Plus tôt cette année, en janvier, l'année 2016 était à la mode parmi les Millennials sur les réseaux sociaux. Les trentenaires ont commencé à publier des souvenirs de cette époque : pré-MAGA (ish), pré-pandémie de Covid-19 et pré-IA. À l’époque, tout ce que nous pouvions faire pour modifier notre apparence en ligne était de mettre des filtres pour couronne de fleurs ou visage de chien sur Snapchat. Aujourd’hui, nos nombreux flux de médias sociaux – Instagram, TikTok, X, Threads, Twitch et bien d’autres – sont inondés de discussions autour du lookmaxxing et d’images d’étranges modèles d’IA de la vallée. Nous observons une tendance virale éphémère suivie d’une autre, faisant la connaissance d’un nouveau « personnage principal » apparemment chaque semaine, et pris en sandwich entre des clips découverts illustrant la dévastation dans des pays étrangers, parfois à la main ou avec l’aide des États-Unis. Le contenu que nous consommons et ses sources sont plus variés et plus étendus que jamais, mais tout s'aplatit lorsqu'il est compressé dans le même format rapide à défilement horizontal. Mais pas en 2016, du moins pas dans le sens où de nombreux Millennials choisissent souvent de s’en souvenir.

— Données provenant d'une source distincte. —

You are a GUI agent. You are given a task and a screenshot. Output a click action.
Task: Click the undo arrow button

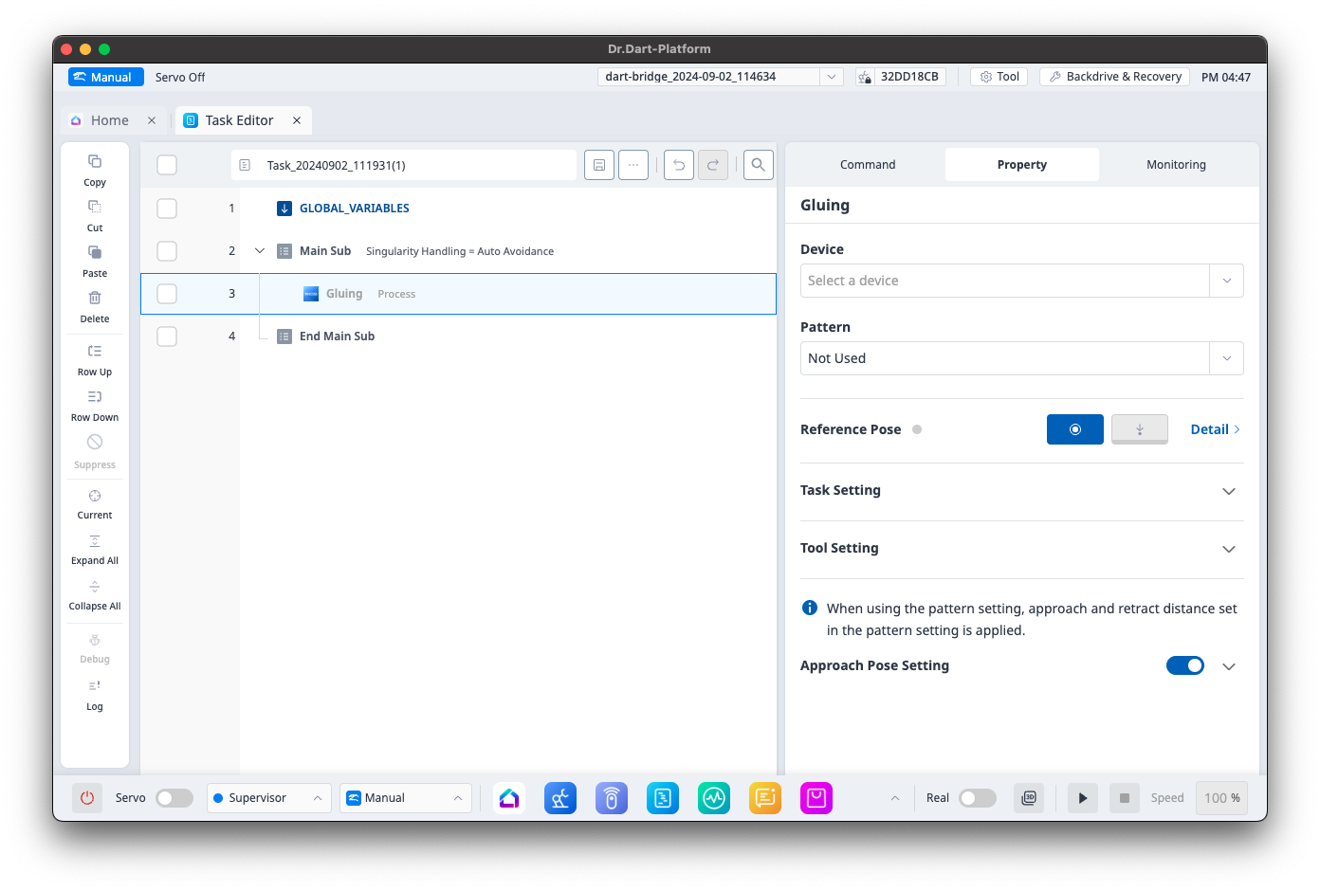pos(678,165)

La Fashion Week de Paris s'est terminée mardi, mettant un terme à un tourbillon de quatre semaines de défilés à New York, Londres, Milan et Paris. Les créateurs ont pour la plupart évité les événements géopolitiques, une nostalgie similaire du « bon vieux temps » devenant le moteur des collections qui revisitaient un thème clé que nous avions culturellement laissé derrière nous il y a de nombreuses années. D’une manière générale, la mode met à nouveau le sexe en vente. Ce n’est pas que la sexualité ait été complètement abandonnée, mais dans le sillage du mouvement #MeToo à la fin des années 2010, ainsi que de la montée simultanée de la positivité corporelle et d’un réexamen collectif simultané du genre et de la sexualité qui a vu ces mêmes termes acquérir des définitions plus nuancées, l’idée du « sexe vend » a muté au point où elle est tombée de la liste des priorités de la mode.
Mais pas cette saison. Avec la montée de la culture Ozempic, un nouveau Trumpisme plus agressif et des valeurs conservatrices qui réintègrent le courant dominant à travers des tendances comme la « femme traditionnelle », le sexe tel que nous le connaissions il y a toutes ces années est de retour sur la table.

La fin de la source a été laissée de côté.